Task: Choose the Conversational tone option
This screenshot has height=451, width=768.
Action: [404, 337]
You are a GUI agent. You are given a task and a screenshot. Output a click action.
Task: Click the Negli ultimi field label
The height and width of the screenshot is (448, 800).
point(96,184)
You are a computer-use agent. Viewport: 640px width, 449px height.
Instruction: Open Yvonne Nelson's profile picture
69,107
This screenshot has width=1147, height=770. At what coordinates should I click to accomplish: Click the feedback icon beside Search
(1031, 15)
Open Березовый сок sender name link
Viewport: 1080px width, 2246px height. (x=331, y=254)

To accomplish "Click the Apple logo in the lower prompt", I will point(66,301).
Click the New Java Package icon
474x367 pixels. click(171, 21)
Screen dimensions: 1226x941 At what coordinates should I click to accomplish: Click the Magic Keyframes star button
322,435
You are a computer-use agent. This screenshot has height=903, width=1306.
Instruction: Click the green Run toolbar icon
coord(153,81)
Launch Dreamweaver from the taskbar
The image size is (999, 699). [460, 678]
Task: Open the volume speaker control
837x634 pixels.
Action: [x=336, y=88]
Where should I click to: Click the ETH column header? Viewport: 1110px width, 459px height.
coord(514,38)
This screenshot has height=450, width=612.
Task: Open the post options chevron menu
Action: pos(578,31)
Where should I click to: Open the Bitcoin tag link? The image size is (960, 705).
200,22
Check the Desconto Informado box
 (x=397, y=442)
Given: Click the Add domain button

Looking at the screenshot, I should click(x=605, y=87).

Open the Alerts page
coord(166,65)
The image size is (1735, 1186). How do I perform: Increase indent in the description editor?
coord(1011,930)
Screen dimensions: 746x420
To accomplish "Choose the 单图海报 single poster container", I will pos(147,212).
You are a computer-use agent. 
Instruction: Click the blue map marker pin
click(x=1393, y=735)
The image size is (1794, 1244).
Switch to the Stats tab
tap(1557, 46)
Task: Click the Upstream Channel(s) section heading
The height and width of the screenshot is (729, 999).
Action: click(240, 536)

### What you are asked to do
From the line that contains "Check the Desconto Informado box" down to the last line of the listing above, repeat each line exactly, and include nothing else.

### Answer box
Check the Desconto Informado box
 (x=397, y=442)
Given: Click the Add domain button

Looking at the screenshot, I should click(x=605, y=87).

Open the Alerts page
coord(166,65)
The image size is (1735, 1186). How do I perform: Increase indent in the description editor?
coord(1011,930)
Screen dimensions: 746x420
To accomplish "Choose the 单图海报 single poster container", I will pos(147,212).
You are a computer-use agent. 
Instruction: Click the blue map marker pin
click(x=1393, y=735)
The image size is (1794, 1244).
Switch to the Stats tab
tap(1557, 46)
Task: Click the Upstream Channel(s) section heading
The height and width of the screenshot is (729, 999).
Action: click(240, 536)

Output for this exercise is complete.